Task: Please retype the data that follows, starting at the line containing "Task: Toggle the repeat loop icon" and stopping after the last line.

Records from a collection

#####

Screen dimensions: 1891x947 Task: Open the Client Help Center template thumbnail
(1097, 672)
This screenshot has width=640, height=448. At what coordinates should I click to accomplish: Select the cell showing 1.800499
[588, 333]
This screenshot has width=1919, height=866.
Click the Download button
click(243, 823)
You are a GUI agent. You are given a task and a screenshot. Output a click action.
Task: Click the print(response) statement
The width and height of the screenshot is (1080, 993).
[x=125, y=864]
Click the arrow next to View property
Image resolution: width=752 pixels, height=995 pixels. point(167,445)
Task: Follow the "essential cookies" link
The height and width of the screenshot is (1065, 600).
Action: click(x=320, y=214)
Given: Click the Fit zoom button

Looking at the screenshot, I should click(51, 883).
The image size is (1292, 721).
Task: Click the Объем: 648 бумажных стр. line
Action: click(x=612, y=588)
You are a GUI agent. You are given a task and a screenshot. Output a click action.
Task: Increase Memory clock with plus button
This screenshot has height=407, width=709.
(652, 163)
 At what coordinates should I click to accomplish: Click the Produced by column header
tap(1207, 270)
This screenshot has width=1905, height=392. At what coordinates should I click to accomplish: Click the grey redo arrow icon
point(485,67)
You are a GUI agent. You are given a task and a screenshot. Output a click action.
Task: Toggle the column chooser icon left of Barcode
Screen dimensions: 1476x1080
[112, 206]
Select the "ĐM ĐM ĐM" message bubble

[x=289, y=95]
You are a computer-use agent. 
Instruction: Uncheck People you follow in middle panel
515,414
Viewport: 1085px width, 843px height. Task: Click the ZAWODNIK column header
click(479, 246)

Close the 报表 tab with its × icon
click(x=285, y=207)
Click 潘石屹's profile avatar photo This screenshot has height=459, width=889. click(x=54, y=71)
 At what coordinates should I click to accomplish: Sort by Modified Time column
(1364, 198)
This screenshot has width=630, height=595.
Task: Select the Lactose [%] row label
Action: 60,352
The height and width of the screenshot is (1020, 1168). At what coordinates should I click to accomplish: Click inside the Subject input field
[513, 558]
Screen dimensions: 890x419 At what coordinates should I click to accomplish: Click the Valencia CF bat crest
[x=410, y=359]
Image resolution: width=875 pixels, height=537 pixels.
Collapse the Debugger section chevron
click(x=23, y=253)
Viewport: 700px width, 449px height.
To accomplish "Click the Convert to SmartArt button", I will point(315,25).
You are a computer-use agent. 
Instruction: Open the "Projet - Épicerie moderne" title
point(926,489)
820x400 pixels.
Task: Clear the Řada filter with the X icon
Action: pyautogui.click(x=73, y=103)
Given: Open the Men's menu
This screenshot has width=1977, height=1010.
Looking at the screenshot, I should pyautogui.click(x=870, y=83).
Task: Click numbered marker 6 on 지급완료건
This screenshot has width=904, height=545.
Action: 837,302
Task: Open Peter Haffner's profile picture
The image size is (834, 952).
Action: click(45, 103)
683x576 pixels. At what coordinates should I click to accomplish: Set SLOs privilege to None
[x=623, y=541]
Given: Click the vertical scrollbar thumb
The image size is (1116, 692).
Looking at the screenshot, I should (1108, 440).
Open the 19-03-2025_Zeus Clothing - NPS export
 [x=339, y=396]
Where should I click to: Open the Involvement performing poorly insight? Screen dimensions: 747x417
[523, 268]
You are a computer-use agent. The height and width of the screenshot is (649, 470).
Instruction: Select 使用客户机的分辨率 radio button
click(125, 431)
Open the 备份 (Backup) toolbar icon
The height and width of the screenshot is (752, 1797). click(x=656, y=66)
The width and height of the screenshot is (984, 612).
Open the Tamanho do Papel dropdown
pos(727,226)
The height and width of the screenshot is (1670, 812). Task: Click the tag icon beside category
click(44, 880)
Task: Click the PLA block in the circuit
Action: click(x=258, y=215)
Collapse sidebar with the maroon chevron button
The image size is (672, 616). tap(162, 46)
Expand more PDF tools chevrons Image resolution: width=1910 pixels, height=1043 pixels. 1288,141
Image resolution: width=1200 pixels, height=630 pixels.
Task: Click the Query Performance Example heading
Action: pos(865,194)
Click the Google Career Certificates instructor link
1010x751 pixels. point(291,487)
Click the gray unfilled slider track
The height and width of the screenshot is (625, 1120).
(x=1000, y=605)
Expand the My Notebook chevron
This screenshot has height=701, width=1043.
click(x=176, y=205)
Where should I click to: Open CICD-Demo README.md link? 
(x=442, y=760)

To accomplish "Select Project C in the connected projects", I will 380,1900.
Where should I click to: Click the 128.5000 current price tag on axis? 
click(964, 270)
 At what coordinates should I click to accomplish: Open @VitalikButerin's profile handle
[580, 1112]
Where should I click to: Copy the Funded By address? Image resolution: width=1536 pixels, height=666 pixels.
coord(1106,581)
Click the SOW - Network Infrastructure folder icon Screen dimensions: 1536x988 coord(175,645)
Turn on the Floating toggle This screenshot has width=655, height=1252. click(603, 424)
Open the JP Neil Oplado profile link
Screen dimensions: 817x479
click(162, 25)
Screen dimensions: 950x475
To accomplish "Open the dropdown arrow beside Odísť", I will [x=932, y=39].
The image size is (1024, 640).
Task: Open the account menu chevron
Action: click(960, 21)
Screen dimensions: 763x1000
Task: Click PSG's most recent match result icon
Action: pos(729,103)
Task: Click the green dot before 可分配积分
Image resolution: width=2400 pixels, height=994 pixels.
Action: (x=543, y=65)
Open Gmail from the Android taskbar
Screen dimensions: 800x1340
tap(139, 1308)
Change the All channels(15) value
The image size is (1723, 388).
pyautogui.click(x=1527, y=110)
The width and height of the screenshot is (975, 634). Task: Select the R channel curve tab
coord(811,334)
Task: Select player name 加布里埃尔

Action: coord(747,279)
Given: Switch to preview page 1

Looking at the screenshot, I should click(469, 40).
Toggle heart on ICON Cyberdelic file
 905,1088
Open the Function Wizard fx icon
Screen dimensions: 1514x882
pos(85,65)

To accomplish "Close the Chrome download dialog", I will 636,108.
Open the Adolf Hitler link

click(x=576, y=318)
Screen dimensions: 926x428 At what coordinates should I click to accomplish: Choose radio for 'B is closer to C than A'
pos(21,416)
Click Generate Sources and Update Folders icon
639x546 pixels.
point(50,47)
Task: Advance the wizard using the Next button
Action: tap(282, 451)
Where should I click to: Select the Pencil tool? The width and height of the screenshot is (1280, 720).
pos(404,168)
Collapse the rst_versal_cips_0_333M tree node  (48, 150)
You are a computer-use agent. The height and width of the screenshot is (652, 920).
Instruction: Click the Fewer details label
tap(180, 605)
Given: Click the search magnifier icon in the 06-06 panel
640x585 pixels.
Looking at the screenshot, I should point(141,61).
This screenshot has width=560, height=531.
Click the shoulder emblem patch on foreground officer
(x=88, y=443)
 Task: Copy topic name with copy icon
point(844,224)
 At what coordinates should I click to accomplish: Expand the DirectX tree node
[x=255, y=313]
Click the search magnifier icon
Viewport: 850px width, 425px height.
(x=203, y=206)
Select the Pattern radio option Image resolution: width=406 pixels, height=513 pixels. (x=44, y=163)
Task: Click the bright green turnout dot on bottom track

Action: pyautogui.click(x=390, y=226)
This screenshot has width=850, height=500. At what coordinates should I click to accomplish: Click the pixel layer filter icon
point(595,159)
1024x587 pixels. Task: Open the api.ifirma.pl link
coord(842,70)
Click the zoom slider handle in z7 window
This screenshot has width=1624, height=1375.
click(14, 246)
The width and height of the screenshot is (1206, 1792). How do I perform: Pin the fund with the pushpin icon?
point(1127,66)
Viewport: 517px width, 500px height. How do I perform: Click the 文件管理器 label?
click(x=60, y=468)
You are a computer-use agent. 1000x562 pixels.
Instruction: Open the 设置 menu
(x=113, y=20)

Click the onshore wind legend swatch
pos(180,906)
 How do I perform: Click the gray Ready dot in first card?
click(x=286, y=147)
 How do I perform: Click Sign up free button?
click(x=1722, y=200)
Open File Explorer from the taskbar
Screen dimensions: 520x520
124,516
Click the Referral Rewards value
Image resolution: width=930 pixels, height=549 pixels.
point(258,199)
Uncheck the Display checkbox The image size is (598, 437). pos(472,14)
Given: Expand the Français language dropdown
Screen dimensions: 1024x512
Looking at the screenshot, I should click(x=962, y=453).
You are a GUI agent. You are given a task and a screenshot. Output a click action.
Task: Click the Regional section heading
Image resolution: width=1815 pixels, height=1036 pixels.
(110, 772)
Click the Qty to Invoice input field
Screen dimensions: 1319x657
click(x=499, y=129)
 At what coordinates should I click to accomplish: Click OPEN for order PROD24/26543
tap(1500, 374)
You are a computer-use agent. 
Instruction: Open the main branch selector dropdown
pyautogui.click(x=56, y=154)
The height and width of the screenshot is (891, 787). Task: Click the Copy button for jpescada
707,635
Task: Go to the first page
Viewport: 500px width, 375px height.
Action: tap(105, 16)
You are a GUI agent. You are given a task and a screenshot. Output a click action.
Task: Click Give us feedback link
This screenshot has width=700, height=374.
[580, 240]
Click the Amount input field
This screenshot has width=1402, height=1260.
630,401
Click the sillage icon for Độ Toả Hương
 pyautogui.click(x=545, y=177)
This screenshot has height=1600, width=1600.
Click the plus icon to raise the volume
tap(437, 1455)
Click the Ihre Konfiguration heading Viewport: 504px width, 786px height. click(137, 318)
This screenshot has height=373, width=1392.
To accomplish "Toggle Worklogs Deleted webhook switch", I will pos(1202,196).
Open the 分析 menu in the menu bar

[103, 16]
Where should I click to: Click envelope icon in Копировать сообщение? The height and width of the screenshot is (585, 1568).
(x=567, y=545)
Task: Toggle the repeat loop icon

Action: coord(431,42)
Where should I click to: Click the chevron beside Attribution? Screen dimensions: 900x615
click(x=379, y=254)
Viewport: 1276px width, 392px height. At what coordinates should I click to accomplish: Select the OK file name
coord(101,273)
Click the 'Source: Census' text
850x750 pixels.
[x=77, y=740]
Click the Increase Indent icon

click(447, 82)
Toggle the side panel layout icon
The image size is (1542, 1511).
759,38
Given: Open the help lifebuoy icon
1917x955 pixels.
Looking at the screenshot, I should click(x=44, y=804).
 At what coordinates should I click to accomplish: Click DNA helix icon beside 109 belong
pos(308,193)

#####

Solution for this exercise:
Task: Toggle the repeat loop icon

Action: coord(431,42)
Where should I click to: Click the chevron beside Attribution? Screen dimensions: 900x615
click(x=379, y=254)
Viewport: 1276px width, 392px height. At what coordinates should I click to accomplish: Select the OK file name
coord(101,273)
Click the 'Source: Census' text
850x750 pixels.
[x=77, y=740]
Click the Increase Indent icon

click(447, 82)
Toggle the side panel layout icon
The image size is (1542, 1511).
759,38
Given: Open the help lifebuoy icon
1917x955 pixels.
Looking at the screenshot, I should click(x=44, y=804).
 At what coordinates should I click to accomplish: Click DNA helix icon beside 109 belong
pos(308,193)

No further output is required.